***** INPUT DATA

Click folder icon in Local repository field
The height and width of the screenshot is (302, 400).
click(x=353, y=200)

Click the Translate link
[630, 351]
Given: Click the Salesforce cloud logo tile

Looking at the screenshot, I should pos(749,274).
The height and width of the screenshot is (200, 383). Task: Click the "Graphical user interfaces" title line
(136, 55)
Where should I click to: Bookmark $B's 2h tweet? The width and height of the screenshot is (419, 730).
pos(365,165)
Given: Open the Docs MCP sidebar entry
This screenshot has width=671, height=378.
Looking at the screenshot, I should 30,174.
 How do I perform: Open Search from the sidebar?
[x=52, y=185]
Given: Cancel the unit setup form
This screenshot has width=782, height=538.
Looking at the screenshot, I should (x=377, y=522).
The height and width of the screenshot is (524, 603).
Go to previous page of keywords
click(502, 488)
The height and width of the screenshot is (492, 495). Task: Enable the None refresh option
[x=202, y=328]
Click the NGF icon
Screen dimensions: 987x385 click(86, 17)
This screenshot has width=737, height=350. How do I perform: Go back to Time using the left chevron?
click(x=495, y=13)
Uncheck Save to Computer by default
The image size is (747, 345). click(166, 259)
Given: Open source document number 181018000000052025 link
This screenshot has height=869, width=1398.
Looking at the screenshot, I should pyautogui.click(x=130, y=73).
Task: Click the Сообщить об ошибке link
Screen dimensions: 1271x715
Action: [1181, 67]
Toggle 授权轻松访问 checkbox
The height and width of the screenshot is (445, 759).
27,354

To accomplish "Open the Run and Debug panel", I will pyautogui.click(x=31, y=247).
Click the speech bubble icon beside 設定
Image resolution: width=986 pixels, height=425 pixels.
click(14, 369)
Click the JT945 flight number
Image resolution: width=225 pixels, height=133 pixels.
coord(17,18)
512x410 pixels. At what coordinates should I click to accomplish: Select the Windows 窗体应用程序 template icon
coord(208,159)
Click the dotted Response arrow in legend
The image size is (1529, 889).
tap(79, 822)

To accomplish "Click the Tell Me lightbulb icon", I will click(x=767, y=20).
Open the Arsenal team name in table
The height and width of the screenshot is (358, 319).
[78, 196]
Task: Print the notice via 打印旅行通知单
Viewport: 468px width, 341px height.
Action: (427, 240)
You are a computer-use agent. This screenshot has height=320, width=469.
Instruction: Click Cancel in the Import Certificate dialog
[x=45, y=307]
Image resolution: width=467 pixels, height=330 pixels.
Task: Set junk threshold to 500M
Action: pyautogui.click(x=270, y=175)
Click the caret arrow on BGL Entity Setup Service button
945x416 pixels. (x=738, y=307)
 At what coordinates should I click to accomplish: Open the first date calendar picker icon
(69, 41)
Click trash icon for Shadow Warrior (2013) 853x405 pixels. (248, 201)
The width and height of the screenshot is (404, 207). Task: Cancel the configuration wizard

**********

▸ **GIVEN REQUEST**: Give every line of the data above as a Markdown table with two columns, Row and Line, numbering the rows in order and leaving out blank lines.

▸ **ANSWER TO THE PROBLEM**:
| Row | Line |
|---|---|
| 1 | Click folder icon in Local repository field |
| 2 | The height and width of the screenshot is (302, 400). |
| 3 | click(x=353, y=200) |
| 4 | Click the Translate link |
| 5 | [630, 351] |
| 6 | Given: Click the Salesforce cloud logo tile |
| 7 | Looking at the screenshot, I should pos(749,274). |
| 8 | The height and width of the screenshot is (200, 383). Task: Click the "Graphical user interfaces" title line |
| 9 | (136, 55) |
| 10 | Where should I click to: Bookmark $B's 2h tweet? The width and height of the screenshot is (419, 730). |
| 11 | pos(365,165) |
| 12 | Given: Open the Docs MCP sidebar entry |
| 13 | This screenshot has width=671, height=378. |
| 14 | Looking at the screenshot, I should 30,174. |
| 15 |  How do I perform: Open Search from the sidebar? |
| 16 | [x=52, y=185] |
| 17 | Given: Cancel the unit setup form |
| 18 | This screenshot has width=782, height=538. |
| 19 | Looking at the screenshot, I should (x=377, y=522). |
| 20 | The height and width of the screenshot is (524, 603). |
| 21 | Go to previous page of keywords |
| 22 | click(502, 488) |
| 23 | The height and width of the screenshot is (492, 495). Task: Enable the None refresh option |
| 24 | [x=202, y=328] |
| 25 | Click the NGF icon |
| 26 | Screen dimensions: 987x385 click(86, 17) |
| 27 | This screenshot has width=737, height=350. How do I perform: Go back to Time using the left chevron? |
| 28 | click(x=495, y=13) |
| 29 | Uncheck Save to Computer by default |
| 30 | The image size is (747, 345). click(166, 259) |
| 31 | Given: Open source document number 181018000000052025 link |
| 32 | This screenshot has height=869, width=1398. |
| 33 | Looking at the screenshot, I should pyautogui.click(x=130, y=73). |
| 34 | Task: Click the Сообщить об ошибке link |
| 35 | Screen dimensions: 1271x715 |
| 36 | Action: [1181, 67] |
| 37 | Toggle 授权轻松访问 checkbox |
| 38 | The height and width of the screenshot is (445, 759). |
| 39 | 27,354 |
| 40 | To accomplish "Open the Run and Debug panel", I will pyautogui.click(x=31, y=247). |
| 41 | Click the speech bubble icon beside 設定 |
| 42 | Image resolution: width=986 pixels, height=425 pixels. |
| 43 | click(14, 369) |
| 44 | Click the JT945 flight number |
| 45 | Image resolution: width=225 pixels, height=133 pixels. |
| 46 | coord(17,18) |
| 47 | 512x410 pixels. At what coordinates should I click to accomplish: Select the Windows 窗体应用程序 template icon |
| 48 | coord(208,159) |
| 49 | Click the dotted Response arrow in legend |
| 50 | The image size is (1529, 889). |
| 51 | tap(79, 822) |
| 52 | To accomplish "Click the Tell Me lightbulb icon", I will click(x=767, y=20). |
| 53 | Open the Arsenal team name in table |
| 54 | The height and width of the screenshot is (358, 319). |
| 55 | [78, 196] |
| 56 | Task: Print the notice via 打印旅行通知单 |
| 57 | Viewport: 468px width, 341px height. |
| 58 | Action: (427, 240) |
| 59 | You are a computer-use agent. This screenshot has height=320, width=469. |
| 60 | Instruction: Click Cancel in the Import Certificate dialog |
| 61 | [x=45, y=307] |
| 62 | Image resolution: width=467 pixels, height=330 pixels. |
| 63 | Task: Set junk threshold to 500M |
| 64 | Action: pyautogui.click(x=270, y=175) |
| 65 | Click the caret arrow on BGL Entity Setup Service button |
| 66 | 945x416 pixels. (x=738, y=307) |
| 67 |  At what coordinates should I click to accomplish: Open the first date calendar picker icon |
| 68 | (69, 41) |
| 69 | Click trash icon for Shadow Warrior (2013) 853x405 pixels. (248, 201) |
| 70 | The width and height of the screenshot is (404, 207). Task: Cancel the configuration wizard |